Multimodal Artificial Intelligence (AI) systems, particularly Vision-Language Models (VLMs), have become integral to critical applications ranging from autonomous decision-making to automated document processing. As these systems scale, they rely heavily on preprocessing pipelines to handle diverse inputs efficiently. However, this dependency on standard preprocessing operations, specifically image downscaling, creates a significant yet often overlooked security vulnerability. While intended for computational optimization, scaling algorithms can be exploited to conceal malicious visual prompts that are invisible to human observers but become active semantic instructions once processed by the model. Current adversarial strategies remain largely static, failing to account for the dynamic nature of modern agentic workflows. To address this gap, we propose Chameleon, a novel, adaptive adversarial framework designed to expose and exploit scaling vulnerabilities in production VLMs. Unlike traditional static attacks, Chameleon employs an iterative, agent-based optimization mechanism that dynamically refines image perturbations based on the target model's real-time feedback. This allows the framework to craft highly robust adversarial examples that survive standard downscaling operations to hijack downstream execution. We evaluate Chameleon against Gemini 2.5 Flash model. Our experiments demonstrate that Chameleon achieves an Attack Success Rate (ASR) of 84.5% across varying scaling factors, significantly outperforming static baseline attacks which average only 32.1%. Furthermore, we show that these attacks effectively compromise agentic pipelines, reducing decision-making accuracy by over 45% in multi-step tasks. Finally, we discuss the implications of these vulnerabilities and propose multi-scale consistency checks as a necessary defense mechanism.

🔍 Key Points

  • Introduction of Chameleon, an adaptive adversarial framework that exploits scaling vulnerabilities in Vision-Language Models (VLMs).
  • Demonstration of adaptive attacks with an Attack Success Rate (ASR) of 84.5%, significantly outperforming static baseline attacks at 32.1%.
  • Examination of the impact of adaptive scaling attacks on decision-making accuracy, showing a reduction of over 45% in multi-step tasks.
  • Implementation of an innovative optimization mechanism, using both hill-climbing and genetic algorithms, to dynamically refine image perturbations based on real-time feedback from the target model.
  • Proposal of multi-scale consistency checks as a potential defense mechanism against identified vulnerabilities.

💡 Why This Paper Matters

This paper highlights critical security risks associated with multimodal AI systems, particularly around preprocessing vulnerabilities such as image scaling. By demonstrating a robust adaptive attack framework (Chameleon) that effectively manipulates VLMs, it underscores the urgent need for enhanced security measures in AI systems that rely on such preprocessing steps.
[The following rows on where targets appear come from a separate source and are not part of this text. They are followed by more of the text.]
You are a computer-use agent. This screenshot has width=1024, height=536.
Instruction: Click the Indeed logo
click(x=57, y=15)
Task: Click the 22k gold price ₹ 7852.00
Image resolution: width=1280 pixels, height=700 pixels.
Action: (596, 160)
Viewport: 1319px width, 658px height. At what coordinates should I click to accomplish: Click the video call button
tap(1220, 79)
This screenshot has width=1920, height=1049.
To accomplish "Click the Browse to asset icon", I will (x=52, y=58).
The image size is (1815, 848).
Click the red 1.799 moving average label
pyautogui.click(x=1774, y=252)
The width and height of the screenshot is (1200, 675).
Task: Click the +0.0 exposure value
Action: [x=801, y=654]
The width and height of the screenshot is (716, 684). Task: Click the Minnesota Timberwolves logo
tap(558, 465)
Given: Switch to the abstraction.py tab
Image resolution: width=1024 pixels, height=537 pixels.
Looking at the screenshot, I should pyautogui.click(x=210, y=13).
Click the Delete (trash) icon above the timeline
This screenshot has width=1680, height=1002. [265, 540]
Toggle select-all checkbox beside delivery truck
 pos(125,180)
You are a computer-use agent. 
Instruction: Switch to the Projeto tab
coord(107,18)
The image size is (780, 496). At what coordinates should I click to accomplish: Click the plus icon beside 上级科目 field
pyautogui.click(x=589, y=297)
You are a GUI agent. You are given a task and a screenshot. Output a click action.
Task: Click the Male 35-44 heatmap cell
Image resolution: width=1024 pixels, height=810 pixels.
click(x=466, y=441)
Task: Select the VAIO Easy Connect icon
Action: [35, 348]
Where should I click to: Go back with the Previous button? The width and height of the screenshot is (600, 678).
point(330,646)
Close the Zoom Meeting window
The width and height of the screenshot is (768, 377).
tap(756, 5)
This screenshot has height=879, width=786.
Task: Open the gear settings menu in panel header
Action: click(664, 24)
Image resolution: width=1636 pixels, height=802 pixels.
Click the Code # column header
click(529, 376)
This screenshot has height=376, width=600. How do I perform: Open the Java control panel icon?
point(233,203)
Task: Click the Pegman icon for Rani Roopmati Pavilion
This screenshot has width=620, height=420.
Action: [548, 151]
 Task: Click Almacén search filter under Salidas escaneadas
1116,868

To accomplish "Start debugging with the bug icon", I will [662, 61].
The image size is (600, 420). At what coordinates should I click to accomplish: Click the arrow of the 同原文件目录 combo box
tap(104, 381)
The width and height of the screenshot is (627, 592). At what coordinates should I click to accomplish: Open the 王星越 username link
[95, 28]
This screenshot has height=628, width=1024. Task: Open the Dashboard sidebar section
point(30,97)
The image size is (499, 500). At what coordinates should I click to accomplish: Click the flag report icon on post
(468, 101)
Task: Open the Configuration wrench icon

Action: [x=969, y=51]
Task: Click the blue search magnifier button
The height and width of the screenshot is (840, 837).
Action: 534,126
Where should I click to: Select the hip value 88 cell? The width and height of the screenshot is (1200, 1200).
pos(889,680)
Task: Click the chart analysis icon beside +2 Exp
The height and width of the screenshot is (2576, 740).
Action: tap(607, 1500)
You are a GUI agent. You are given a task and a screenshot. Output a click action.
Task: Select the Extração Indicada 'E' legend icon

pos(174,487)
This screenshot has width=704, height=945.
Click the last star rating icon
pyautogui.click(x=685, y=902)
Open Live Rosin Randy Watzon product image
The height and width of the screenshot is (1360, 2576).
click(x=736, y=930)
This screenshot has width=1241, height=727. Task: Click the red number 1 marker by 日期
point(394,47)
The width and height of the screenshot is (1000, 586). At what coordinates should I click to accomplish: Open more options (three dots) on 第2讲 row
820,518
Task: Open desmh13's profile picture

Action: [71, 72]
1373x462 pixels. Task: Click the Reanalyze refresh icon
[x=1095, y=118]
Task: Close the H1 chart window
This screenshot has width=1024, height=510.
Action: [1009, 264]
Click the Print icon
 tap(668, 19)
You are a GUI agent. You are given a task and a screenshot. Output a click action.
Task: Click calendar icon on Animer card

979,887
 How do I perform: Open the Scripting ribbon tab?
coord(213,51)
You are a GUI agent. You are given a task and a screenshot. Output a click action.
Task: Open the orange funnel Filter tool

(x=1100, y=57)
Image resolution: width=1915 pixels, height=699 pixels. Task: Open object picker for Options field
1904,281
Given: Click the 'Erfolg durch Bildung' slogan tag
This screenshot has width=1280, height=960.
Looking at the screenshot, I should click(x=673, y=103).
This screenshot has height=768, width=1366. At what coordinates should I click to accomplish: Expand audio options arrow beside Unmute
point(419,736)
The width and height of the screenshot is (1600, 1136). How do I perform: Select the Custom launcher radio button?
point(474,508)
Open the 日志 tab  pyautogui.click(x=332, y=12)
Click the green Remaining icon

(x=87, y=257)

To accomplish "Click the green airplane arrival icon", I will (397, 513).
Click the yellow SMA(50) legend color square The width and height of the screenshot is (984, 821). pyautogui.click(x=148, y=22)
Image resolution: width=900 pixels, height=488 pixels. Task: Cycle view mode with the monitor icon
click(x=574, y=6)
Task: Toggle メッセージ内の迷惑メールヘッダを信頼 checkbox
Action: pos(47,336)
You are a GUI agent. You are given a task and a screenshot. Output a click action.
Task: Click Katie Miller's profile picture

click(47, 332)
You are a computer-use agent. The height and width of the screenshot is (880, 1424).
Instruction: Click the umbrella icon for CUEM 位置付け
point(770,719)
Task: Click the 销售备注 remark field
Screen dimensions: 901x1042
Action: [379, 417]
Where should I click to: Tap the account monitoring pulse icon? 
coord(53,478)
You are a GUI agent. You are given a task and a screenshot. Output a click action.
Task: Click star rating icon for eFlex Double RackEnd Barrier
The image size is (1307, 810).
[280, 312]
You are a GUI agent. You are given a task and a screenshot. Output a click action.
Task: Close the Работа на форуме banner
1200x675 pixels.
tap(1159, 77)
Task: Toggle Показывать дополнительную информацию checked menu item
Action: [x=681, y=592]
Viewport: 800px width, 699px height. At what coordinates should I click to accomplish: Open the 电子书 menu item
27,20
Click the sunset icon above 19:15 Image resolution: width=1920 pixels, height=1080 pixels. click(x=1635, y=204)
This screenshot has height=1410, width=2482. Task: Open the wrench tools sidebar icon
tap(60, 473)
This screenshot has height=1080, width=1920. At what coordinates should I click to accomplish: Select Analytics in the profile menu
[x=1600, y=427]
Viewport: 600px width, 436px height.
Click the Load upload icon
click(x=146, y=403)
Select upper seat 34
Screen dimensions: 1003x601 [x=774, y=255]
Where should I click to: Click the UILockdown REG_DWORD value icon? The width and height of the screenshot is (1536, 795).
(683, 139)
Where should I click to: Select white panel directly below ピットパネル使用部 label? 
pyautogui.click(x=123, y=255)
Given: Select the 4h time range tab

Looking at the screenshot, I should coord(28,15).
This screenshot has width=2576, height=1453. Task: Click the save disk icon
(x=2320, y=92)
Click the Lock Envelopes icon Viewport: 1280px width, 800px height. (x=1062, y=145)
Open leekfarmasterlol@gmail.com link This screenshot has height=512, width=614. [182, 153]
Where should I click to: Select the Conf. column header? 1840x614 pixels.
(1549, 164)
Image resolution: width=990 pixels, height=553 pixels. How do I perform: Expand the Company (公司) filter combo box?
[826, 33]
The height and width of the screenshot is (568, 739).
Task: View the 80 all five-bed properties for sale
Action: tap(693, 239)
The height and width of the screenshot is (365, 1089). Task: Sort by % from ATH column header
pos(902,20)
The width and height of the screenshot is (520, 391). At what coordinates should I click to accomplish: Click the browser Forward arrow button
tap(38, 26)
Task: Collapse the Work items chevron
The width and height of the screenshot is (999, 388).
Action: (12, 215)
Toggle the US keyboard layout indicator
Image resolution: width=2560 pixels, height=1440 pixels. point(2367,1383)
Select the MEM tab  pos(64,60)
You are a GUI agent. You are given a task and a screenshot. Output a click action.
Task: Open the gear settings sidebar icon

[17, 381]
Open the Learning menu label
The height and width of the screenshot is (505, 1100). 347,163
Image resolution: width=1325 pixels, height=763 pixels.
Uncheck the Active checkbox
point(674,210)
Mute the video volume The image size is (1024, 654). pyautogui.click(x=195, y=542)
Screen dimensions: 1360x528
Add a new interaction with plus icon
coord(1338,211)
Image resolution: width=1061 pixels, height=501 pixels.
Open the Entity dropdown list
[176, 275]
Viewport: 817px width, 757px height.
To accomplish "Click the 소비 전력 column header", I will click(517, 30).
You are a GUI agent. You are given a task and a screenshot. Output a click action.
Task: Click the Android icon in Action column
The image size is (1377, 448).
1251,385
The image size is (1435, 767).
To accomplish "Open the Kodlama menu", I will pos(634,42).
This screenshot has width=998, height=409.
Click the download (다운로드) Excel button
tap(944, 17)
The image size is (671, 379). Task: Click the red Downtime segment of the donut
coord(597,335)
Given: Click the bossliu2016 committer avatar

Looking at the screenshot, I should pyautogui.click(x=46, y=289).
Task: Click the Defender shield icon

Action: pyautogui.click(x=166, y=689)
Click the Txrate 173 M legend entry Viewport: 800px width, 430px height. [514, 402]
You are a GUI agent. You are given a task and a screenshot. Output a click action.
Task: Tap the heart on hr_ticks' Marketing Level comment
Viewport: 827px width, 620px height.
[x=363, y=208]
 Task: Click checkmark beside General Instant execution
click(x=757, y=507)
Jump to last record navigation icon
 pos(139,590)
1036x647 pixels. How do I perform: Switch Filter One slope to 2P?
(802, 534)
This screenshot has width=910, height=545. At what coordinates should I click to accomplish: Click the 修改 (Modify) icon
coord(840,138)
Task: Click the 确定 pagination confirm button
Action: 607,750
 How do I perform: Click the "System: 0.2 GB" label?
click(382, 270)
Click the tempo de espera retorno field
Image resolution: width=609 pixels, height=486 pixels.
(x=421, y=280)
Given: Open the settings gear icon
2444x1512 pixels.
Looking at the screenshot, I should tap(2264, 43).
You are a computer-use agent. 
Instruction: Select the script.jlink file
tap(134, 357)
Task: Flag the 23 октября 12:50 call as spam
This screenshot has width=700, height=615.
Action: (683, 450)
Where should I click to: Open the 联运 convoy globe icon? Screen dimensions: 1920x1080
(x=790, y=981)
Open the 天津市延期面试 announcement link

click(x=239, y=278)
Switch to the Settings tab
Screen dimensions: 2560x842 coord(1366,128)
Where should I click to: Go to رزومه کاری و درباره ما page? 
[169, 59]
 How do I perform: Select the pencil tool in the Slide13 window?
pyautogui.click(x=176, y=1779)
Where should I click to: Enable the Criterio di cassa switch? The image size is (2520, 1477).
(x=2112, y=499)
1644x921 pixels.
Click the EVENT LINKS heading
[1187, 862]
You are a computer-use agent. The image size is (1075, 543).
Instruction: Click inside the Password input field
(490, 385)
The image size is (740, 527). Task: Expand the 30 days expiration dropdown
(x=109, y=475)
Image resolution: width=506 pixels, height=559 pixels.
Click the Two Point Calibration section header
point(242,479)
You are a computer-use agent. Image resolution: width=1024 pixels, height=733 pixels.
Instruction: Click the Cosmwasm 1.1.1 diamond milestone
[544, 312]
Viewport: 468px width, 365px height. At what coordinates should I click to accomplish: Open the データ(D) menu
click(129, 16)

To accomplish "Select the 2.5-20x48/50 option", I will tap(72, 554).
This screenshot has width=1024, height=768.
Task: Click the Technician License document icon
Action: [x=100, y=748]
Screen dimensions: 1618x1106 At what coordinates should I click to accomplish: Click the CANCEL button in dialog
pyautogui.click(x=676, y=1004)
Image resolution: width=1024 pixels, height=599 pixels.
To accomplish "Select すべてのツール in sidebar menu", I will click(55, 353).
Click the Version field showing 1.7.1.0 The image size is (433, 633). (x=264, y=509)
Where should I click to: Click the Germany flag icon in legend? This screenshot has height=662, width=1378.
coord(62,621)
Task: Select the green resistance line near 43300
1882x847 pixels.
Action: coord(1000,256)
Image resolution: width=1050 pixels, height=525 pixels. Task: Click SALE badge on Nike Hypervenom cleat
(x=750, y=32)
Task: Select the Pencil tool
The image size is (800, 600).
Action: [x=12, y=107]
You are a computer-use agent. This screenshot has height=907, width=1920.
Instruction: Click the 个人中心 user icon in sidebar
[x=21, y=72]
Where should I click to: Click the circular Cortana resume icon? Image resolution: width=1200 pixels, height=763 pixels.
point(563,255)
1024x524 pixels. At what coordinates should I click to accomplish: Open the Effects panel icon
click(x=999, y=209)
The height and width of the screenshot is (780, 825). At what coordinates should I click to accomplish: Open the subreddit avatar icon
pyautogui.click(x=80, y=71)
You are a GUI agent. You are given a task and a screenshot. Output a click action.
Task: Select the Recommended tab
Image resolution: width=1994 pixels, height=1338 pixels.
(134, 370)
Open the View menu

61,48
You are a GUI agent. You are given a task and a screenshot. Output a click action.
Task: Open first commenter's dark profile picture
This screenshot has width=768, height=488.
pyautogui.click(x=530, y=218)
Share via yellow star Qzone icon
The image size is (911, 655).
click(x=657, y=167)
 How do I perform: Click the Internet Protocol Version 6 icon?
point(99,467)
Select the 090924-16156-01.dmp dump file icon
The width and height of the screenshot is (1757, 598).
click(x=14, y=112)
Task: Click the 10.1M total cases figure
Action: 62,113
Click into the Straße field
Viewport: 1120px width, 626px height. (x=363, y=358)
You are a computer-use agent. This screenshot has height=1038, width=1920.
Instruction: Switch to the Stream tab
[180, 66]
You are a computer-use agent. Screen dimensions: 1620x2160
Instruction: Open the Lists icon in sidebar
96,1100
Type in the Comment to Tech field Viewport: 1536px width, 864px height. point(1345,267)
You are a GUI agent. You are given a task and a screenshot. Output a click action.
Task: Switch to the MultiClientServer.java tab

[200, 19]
The findings encourage ongoing research into defense strategies and the robustness of AI models against sophisticated adversarial tactics.

🎯 Why It's Interesting for AI Security Researchers

The paper is of significant interest to AI security researchers as it uncovers a previously overlooked vulnerability in the preprocessing pipelines of multimodal AI systems. Chameleon represents a novel approach to adversarial attacks, emphasizing the need for adaptive strategies rather than static methods. The research also prompts investigations into potential defense mechanisms, making it a pivotal contribution to the field of AI security. Additionally, the high success rates of attacks on real-world models illustrate the immediate implications for deployed systems, raising awareness about the security posture of AI applications.